## Begin

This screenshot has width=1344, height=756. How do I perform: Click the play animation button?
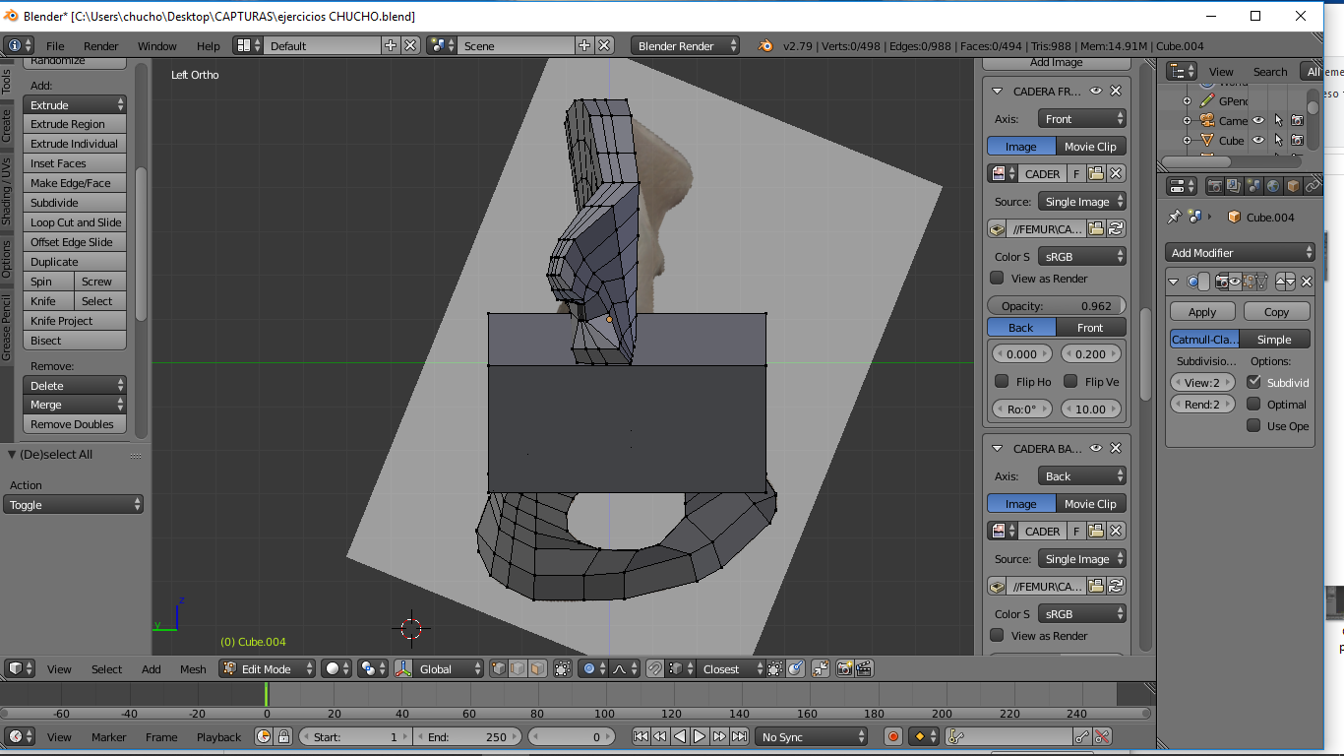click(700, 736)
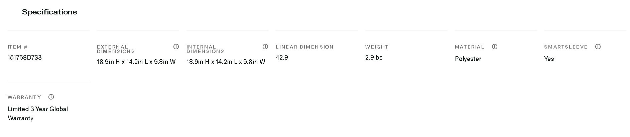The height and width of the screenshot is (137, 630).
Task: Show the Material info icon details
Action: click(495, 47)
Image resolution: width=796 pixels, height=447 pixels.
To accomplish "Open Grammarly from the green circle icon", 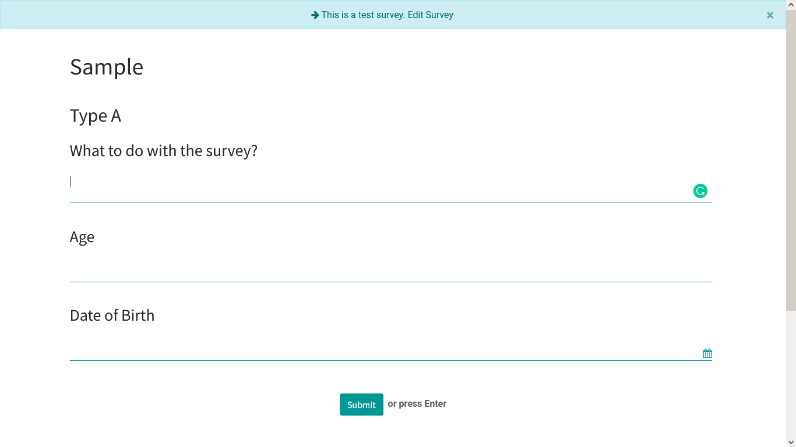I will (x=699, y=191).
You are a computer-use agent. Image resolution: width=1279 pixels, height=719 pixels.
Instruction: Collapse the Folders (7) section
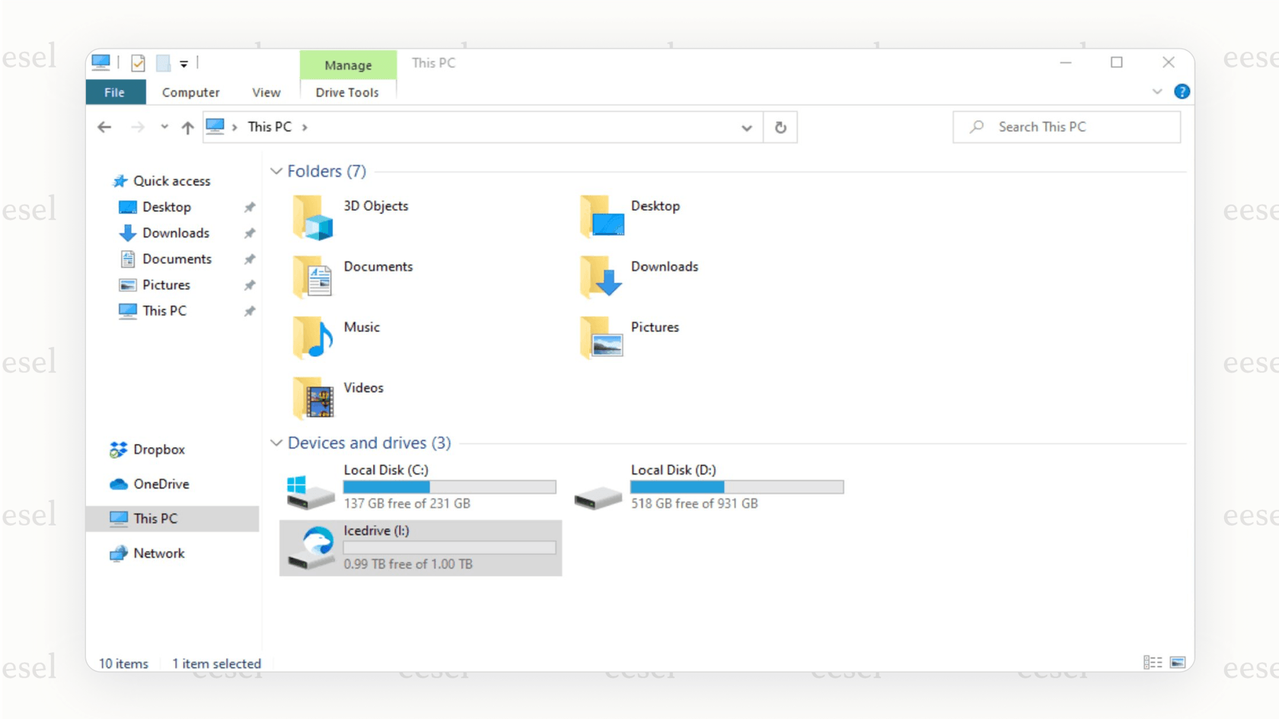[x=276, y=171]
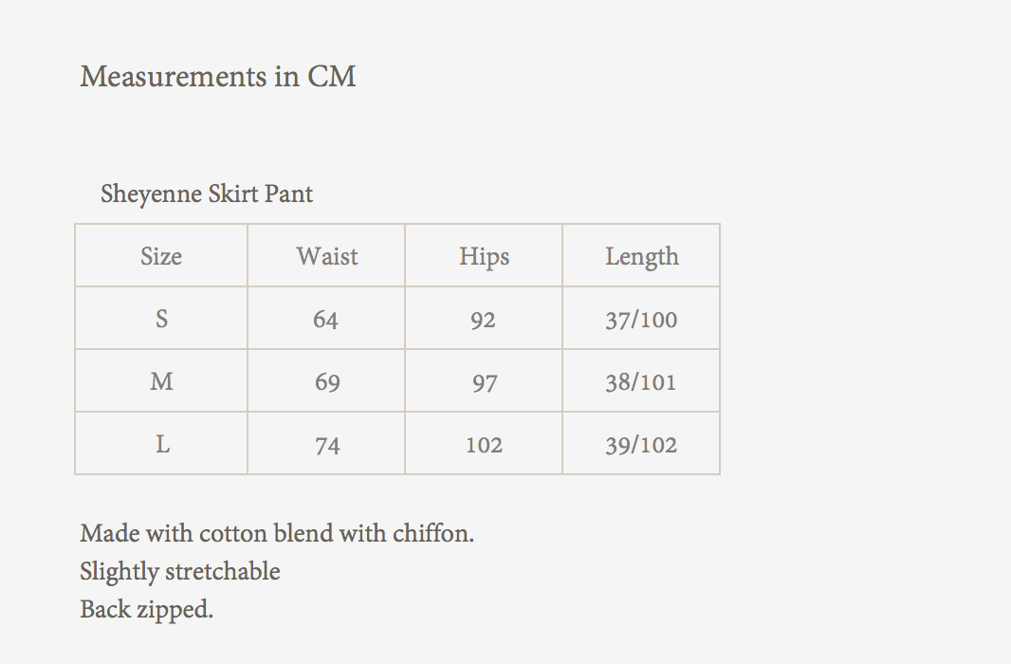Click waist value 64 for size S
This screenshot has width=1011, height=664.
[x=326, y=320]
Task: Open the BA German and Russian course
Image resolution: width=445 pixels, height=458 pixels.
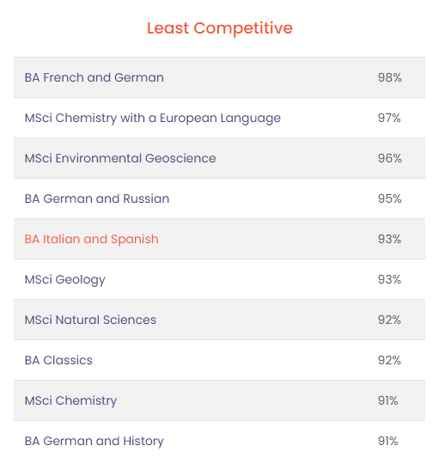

## End
## Begin

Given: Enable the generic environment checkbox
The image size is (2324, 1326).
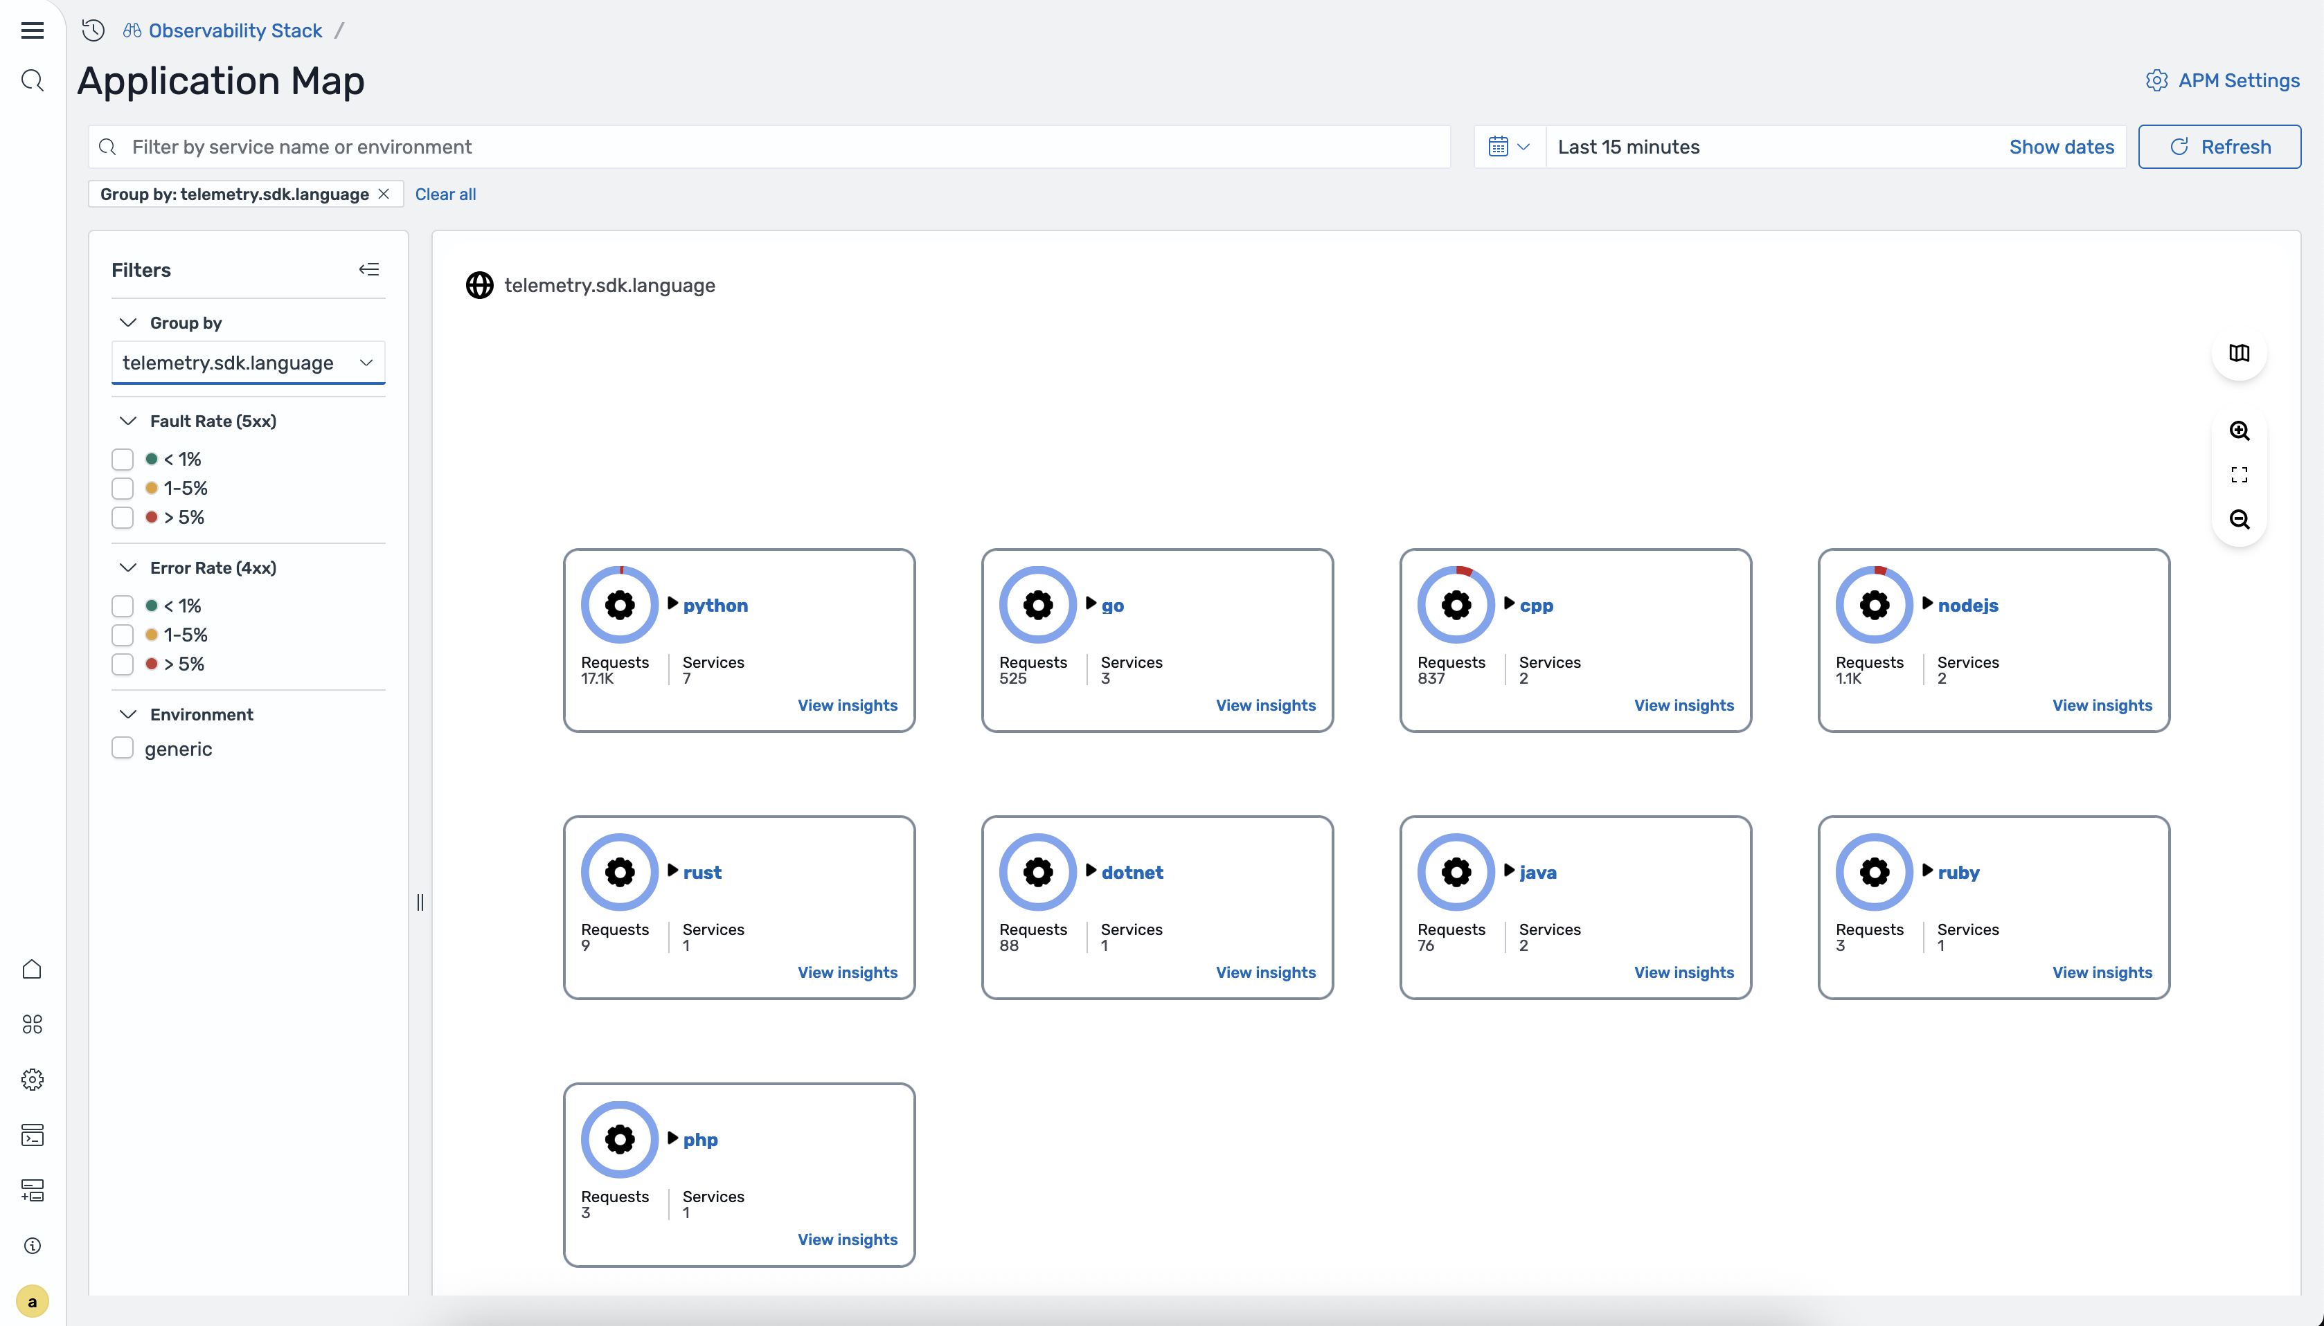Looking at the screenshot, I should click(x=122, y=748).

## End

* **TASK BRIEF**: Please convert the records between the lines holding "Given: Enable the" and "Looking at the", inclusive, into a two-column CSV with the headers instruction and response. Give one row per record, put each field in double quotes with any line breaks replaced by spaces, and leave the pictures out.

* **ANSWER TO THIS PROBLEM**:
instruction,response
"Given: Enable the generic environment checkbox The image size is (2324, 1326).","Looking at the screenshot, I should click(x=122, y=748)."